_Work to do_:
[1] Copy out the part of the passage on the film's Oscar nominations that opens with the words containing "However, Barry Jenkins" and closes with "work of art.".
[2] List every Oscar nomination for the film that the passage on its awards success names.

The film, which follows a young black man struggling with his sexuality in a deprived neighbourh­ood of Miami, has received nods including best picture, best director, best adapted screenplay and best supporting actor.

However, Barry Jenkins said he is not sure the film would have been so successful if the Academy of Motion Picture Arts and Sciences, which votes for the Oscars, had not expanded its voting body to include more young people and minorities after #Oscarssowh­ite.

“The movie would be the movie and made the same way, but would a different body have ended up with the same result?” said Jenkins.

“I think in years past, if someone had said ‘I have this movie that is about a poor black boy growing up in the projects with a mom addicted to drugs and who is struggling with his sexuality’, maybe it would have been easier for someone to say, ‘I don’t need to watch that’. But because of the uproar last year, I do think people informally decided ‘I’m not going to assume I know what this is and I’m going to watch it’, and once you get past that, it is just a work of art.

_Source excerpt_:
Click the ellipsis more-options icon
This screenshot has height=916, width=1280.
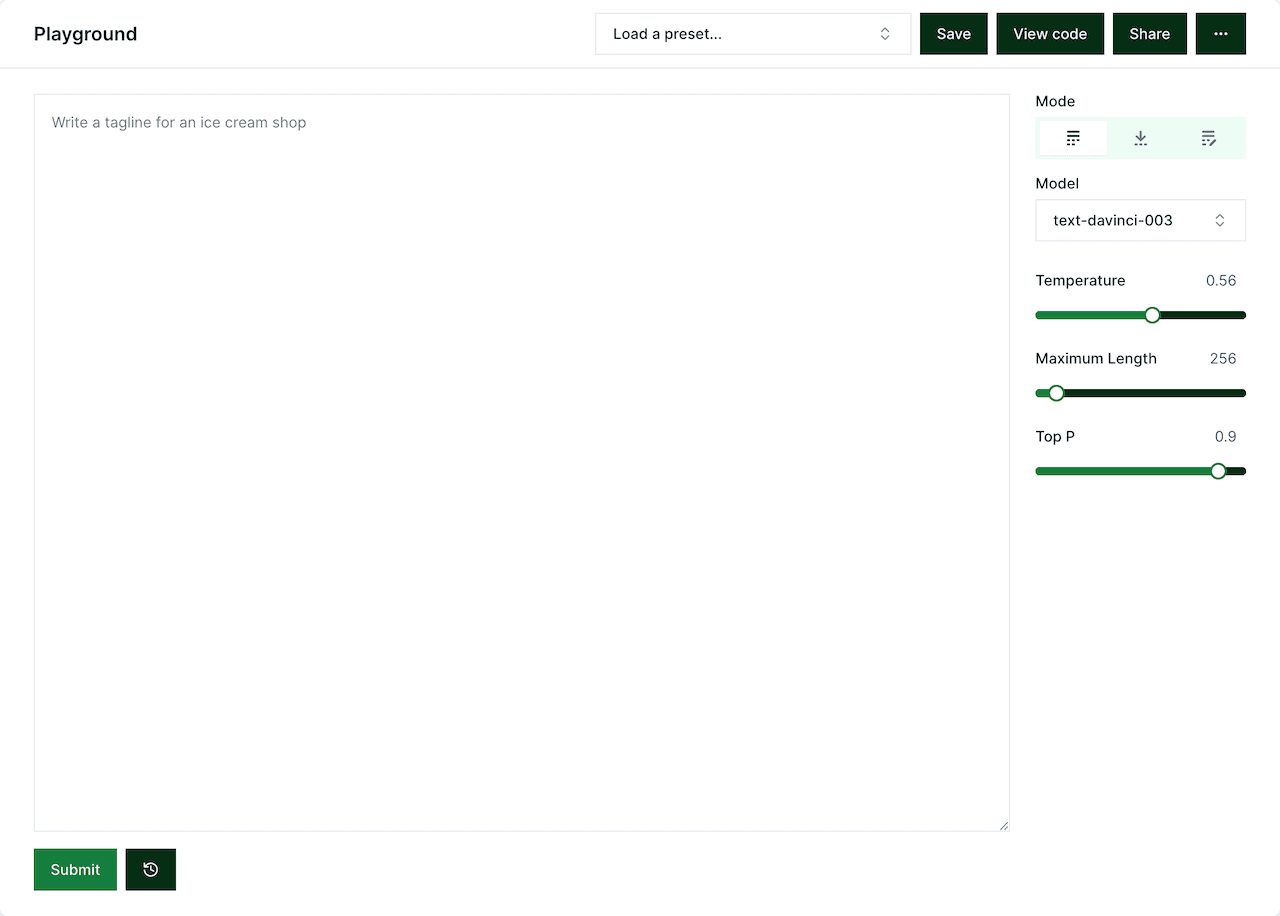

_Task-by-task outputs_:
[1]
However, Barry Jenkins said he is not sure the film would have been so successful if the Academy of Motion Picture Arts and Sciences, which votes for the Oscars, had not expanded its voting body to include more young people and minorities after #Oscarssowh­ite.

“The movie would be the movie and made the same way, but would a different body have ended up with the same result?” said Jenkins.

“I think in years past, if someone had said ‘I have this movie that is about a poor black boy growing up in the projects with a mom addicted to drugs and who is struggling with his sexuality’, maybe it would have been easier for someone to say, ‘I don’t need to watch that’. But because of the uproar last year, I do think people informally decided ‘I’m not going to assume I know what this is and I’m going to watch it’, and once you get past that, it is just a work of art.

[2]
- best picture
- best director
- best adapted screenplay
- best supporting actor